31.8.19

Cavalheiros

A entrevista de Jerónimo de Sousa ao Expresso, depois das declarações que António Costa tinha feito sobre o PCP nada avança sobre propostas concretas para depois de outubro, mas reforça um dos elementos centrais da ligação entre a liderança do PS e a do PCP.  Nestes dois partidos, ao mais alto nível, a relação é definida pelos gestos de cavalheirismo e a troca de palavras de honra.
Não é fácil atingir esse nível de confiança e perceber como se lá chegou será obra de historiadores, provavelmente trabalhando sobre materiais que virão pelo menos desde a segunda metade dos anos oitenta e ainda sob a liderança de Cunhal.

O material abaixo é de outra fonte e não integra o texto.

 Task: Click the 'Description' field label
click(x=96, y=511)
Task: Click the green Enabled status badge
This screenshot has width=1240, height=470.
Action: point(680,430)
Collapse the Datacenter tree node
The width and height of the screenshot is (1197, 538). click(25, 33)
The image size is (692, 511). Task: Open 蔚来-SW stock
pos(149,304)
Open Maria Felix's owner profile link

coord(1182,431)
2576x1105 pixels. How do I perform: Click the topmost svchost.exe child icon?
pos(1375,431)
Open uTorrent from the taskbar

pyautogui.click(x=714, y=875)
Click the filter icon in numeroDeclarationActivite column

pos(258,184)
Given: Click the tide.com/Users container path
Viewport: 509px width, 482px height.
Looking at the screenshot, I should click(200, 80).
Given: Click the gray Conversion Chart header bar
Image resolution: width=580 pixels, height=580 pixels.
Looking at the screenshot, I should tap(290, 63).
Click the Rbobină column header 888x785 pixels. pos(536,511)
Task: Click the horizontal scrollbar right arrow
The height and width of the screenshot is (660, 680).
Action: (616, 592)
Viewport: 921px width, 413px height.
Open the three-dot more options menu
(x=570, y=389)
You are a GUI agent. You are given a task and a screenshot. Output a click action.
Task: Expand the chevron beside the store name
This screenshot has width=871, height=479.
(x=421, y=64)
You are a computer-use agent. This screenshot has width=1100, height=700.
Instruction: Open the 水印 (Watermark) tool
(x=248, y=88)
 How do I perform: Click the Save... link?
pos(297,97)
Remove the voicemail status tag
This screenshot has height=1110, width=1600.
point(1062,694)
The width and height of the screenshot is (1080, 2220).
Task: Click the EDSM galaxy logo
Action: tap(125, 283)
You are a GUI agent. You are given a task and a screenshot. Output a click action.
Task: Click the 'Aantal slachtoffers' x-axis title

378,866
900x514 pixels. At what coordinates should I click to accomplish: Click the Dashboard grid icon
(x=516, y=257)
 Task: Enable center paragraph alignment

O PCP e o PS foram historicamente antagonistas, estiveram de diferentes lados da barricada em praticamente todas as grandes decisões estratégicas do país desde a defesa da democracia liberal à adesão à União Europeia, passando pela privatização dos setores estratégicos e o desmantelamentos da reforma agrária no Alentejo e Ribatejo. Mas também governaram juntos a Câmara de Lisboa e cooperaram estreitamente para eleger Jorge Sampaio contra Cavaco Silva. Talvez tivessem, ainda antes disso, apalavrado uma solução de governo parecida com a geringonça - de novo a honra e não o papel - quando Soares se recusou a indigitar Constâncio para Primeiro-Ministro, convocando as eleições que abriram em 1987 o caminho à maioria absoluta do PSD.
Mas, voltando ao presente, é claro que a estratégia do PCP, vista pela entrevista de Jerónimo de Sousa ao Expresso se define por três vetores: demarcação do PS nas questões laborais e na Uniam Europeia, prudência quanto às ambições eleitorais e cavalheirismo face a António Costa, calibrando as reivindicações futuras possíveis pelo pessimismo quanto à capacidade de conter eleitoralmente o PS ou capitalizar a geringonça.
Se estou a ver bem, o debate Costa-Jerónimo será uma cordata conversa de cavalheiros da qual nenhum de nós retirará nenhum sinal concreto sobre o que cada um deles fará a seguir, mesmo que  os próprios já saibam o que seja e os seus partidos já o estejam a ponderar  em qualquer cenário eleitoral.